Extrait de texte
À quoi va ressembler ton quotidien dans les prochains jours ?
Comme j’ai deux enfants, le matin, je me transforme en instituteur (sourires). Ma copine me donne un petit coup de main pour que les deux petits soient “à l’école” au même moment. L’après-midi, s’il fait beau, on sort dans le jardin et on s’occupe sans aucun problème : foot, basket, hockey sur gazon… Je trace aussi des petits parcours de vélo pour les enfants. On s’occupe, pour passer le temps. On doit prendre tout ça comme une occasion de se retrouver, avec ma copine et les enfants, le plus simplement possible. Nous ne sommes pas dans une situation de crise catastrophique à la maison. Il y a de quoi s’occuper. Il suffit de s’adapter.

Et financièrement ?
C’est plus embêtant de ce côté là en effet. Mon seul revenu aujourd’hui, c’est Eurosport. J’y suis consultant, pigiste prestataire alors quand il n’y a pas de course, il n’y a pas de revenu… C’est forcément un peu plus compliqué en ce moment mais je ne suis pas le genre de sportif qui a besoin de rouler en BMW. J’ai épargné et aujourd’hui, tout ce qui compte, c’est que je puisse donner à manger à mes enfants à la fin du mois. Heureusement, je ne suis pas dans la merde et je n’ai pas le couteau sous la gorge en me disant qu’il faut absolument que les compétitions reprennent avant telle ou telle date.

Ta dernière pige à Eurosport, justement, était durant ce si particulier Paris-Nice. Comment as-tu vécu cette semaine entre Plaisir et Nice ?
C’était bizarre. Chaque jour, on avait l’impression qu’il allait se passer quelque chose de nouveau. Dès le début, je me doutais que l’on n’irait pas jusqu’à Nice. Au fil de la course, on s’est rendu compte qu’il s’agissait du dernier événement sportif qui avait encore lieu. Sur la course, je sentais que mon chef Guillaume Di Grazia voulait profiter de chaque moment à l’antenne. Nous étions dans notre petite bulle avec Jacky (Durand), les preneurs de son, la réalisation… Mais c’était vraiment étrange. On avait l’impression que l’aventure se terminait. Un peu comme si c’était la fin du Tour de France. Le samedi, d’un coup, ça fait “boom” ! Il n’allait plus y avoir de vélo pendant une durée indéterminée et ça m’a fait drôle.

Données étudiées
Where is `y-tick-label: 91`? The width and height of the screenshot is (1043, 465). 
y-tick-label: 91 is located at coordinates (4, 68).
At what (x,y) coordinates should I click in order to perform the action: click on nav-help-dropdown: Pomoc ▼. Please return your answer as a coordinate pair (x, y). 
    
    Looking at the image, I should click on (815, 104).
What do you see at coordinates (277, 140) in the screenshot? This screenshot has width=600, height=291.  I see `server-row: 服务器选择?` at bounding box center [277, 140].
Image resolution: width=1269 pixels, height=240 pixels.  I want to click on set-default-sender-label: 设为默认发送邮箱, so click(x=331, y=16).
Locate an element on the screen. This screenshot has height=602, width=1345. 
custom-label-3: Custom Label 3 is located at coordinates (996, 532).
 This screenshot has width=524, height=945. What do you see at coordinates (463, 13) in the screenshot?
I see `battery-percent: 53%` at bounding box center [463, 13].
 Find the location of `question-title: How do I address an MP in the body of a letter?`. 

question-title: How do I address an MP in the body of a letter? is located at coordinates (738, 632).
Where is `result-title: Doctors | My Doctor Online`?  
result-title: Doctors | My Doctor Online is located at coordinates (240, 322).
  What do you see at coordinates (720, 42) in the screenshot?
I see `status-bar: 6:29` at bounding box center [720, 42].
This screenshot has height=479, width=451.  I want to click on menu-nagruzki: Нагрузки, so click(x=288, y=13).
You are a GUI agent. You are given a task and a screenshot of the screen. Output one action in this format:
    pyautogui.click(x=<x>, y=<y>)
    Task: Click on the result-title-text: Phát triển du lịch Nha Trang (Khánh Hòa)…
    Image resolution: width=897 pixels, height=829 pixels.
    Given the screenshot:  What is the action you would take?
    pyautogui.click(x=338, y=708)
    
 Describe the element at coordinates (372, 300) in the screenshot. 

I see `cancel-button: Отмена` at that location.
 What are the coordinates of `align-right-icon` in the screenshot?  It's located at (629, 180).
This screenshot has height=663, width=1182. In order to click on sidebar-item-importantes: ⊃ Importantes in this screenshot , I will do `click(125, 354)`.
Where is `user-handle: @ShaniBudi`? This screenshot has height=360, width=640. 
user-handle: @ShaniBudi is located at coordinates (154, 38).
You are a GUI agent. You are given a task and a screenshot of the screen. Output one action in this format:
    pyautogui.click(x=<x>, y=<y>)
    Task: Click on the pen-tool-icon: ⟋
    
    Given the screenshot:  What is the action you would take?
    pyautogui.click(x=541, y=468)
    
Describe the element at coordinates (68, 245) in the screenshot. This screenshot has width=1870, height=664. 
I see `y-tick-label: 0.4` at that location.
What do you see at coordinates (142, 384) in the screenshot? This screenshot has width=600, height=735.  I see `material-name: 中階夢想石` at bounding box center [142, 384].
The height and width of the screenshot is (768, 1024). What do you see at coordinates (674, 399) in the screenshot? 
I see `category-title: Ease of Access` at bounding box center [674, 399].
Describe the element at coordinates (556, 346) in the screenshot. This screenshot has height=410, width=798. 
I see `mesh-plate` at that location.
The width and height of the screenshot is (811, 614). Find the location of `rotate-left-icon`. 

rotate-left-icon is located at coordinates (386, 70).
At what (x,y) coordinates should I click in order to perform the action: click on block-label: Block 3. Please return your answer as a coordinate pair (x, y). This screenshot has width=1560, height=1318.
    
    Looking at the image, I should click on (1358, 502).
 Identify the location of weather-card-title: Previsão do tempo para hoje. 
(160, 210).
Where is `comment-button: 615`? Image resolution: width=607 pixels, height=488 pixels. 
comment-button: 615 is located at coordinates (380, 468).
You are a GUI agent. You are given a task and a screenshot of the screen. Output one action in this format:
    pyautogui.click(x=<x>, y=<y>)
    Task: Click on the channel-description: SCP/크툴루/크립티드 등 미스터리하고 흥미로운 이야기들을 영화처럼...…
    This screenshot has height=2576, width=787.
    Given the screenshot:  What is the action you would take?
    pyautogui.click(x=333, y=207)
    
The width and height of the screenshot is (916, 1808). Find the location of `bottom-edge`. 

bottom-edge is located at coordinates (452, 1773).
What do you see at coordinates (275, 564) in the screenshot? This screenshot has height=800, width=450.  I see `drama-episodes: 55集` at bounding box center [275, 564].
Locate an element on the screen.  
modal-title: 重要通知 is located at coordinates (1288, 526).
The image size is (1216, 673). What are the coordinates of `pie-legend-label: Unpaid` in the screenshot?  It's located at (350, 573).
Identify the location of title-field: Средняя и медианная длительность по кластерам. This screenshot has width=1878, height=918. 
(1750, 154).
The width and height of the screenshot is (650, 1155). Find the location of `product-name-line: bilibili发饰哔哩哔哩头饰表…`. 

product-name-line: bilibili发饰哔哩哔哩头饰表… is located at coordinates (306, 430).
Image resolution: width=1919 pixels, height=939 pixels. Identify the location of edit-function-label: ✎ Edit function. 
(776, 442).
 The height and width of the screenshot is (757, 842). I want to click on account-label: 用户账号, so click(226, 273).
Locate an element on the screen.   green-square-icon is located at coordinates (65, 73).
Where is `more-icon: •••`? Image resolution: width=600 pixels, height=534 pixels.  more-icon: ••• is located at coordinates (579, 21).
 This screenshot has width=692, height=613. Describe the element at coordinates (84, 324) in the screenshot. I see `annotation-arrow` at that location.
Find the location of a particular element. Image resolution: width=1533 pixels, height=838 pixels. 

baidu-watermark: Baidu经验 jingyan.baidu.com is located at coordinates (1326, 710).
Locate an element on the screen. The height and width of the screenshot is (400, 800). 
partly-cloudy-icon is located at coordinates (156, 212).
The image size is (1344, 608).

Consigne 1
Dans l'extrait de texte, remplace "BMW" par "Porsche" et recopie le passage de "C’est plus embêtant" jusqu'à "Plaisir et Nice ?" inclus.
Consigne 2
D'après l'extrait de texte, qui est le chef de la personne interrogée à Eurosport ?
Consigne 3
Poursuis l'extrait de texte, cet entretien avec un consultant d'Eurosport, à partir de sa dernière phrase.
La liste est un matériau distinct de l'extrait de texte.

Réponse finale 1
C’est plus embêtant de ce côté là en effet. Mon seul revenu aujourd’hui, c’est Eurosport. J’y suis consultant, pigiste prestataire alors quand il n’y a pas de course, il n’y a pas de revenu… C’est forcément un peu plus compliqué en ce moment mais je ne suis pas le genre de sportif qui a besoin de rouler en Porsche. J’ai épargné et aujourd’hui, tout ce qui compte, c’est que je puisse donner à manger à mes enfants à la fin du mois. Heureusement, je ne suis pas dans la merde et je n’ai pas le couteau sous la gorge en me disant qu’il faut absolument que les compétitions reprennent avant telle ou telle date.

Ta dernière pige à Eurosport, justement, était durant ce si particulier Paris-Nice. Comment as-tu vécu cette semaine entre Plaisir et Nice ?

Réponse finale 2
Guillaume Di Grazia.

Réponse finale 3
« ON NOUS DEMANDE DE LE FAIRE ALORS RESPECTONS LES CONSIGNES »

Arrives-tu à te projeter sur la suite des événements ?
C’est compliqué. Beaucoup de choses ont été dites ou faites. J’ai du mal à imaginer une saison sans Tour de France mais qui sait… En plus, quand je vois l’incivisme de certains, ce n’est pas gagné. Pourtant, au plus les gens réagiront vite, et au plus vite on pourra tous reprendre notre vie normalement. Pour l’instant, on voit encore des gens aller rouler ou courir… Chacun y va de sa propre interprétation.

Qu’as-tu envie de dire à ces gens-là ?
Je pense très sincèrement que l’on ne peut pas critiquer la manière de penser et de raisonner des individus. Chacun est libre de penser ce qu’il veut. Pour autant, ce qui m’agace, c’est que l’on a des experts qui nous expliquent qu’il faut rester chez soi. Alors pourquoi ne pas les écouter ? On peut penser que c’est un complot, que c’est débile, que c’est n’importe quoi de nous interdire d’aller rouler… Peu importe ! Les faits, c’est qu’on nous demande de le faire alors respectons les consignes. Mais bon, je ne suis pas étonné du comportement de certains. Combien de gens roulent à 160 km/h sur l’autoroute ? Une chose est sûre ; de mon côté, j’ai ma conscience pour moi.

En faisant confiance à la médecine…
J’écoute les professionnels de la santé et pas tous les pseudo-donneurs de leçon qui pensent mieux savoir que les scientifiques. Je trouve ça tellement égoïste. Mais encore une fois, dans le fond, chacun pense bien ce qu’il veut. J’espère simplement que tout ça se terminera le plus vite possible et on nous a dit quoi faire pour y parvenir.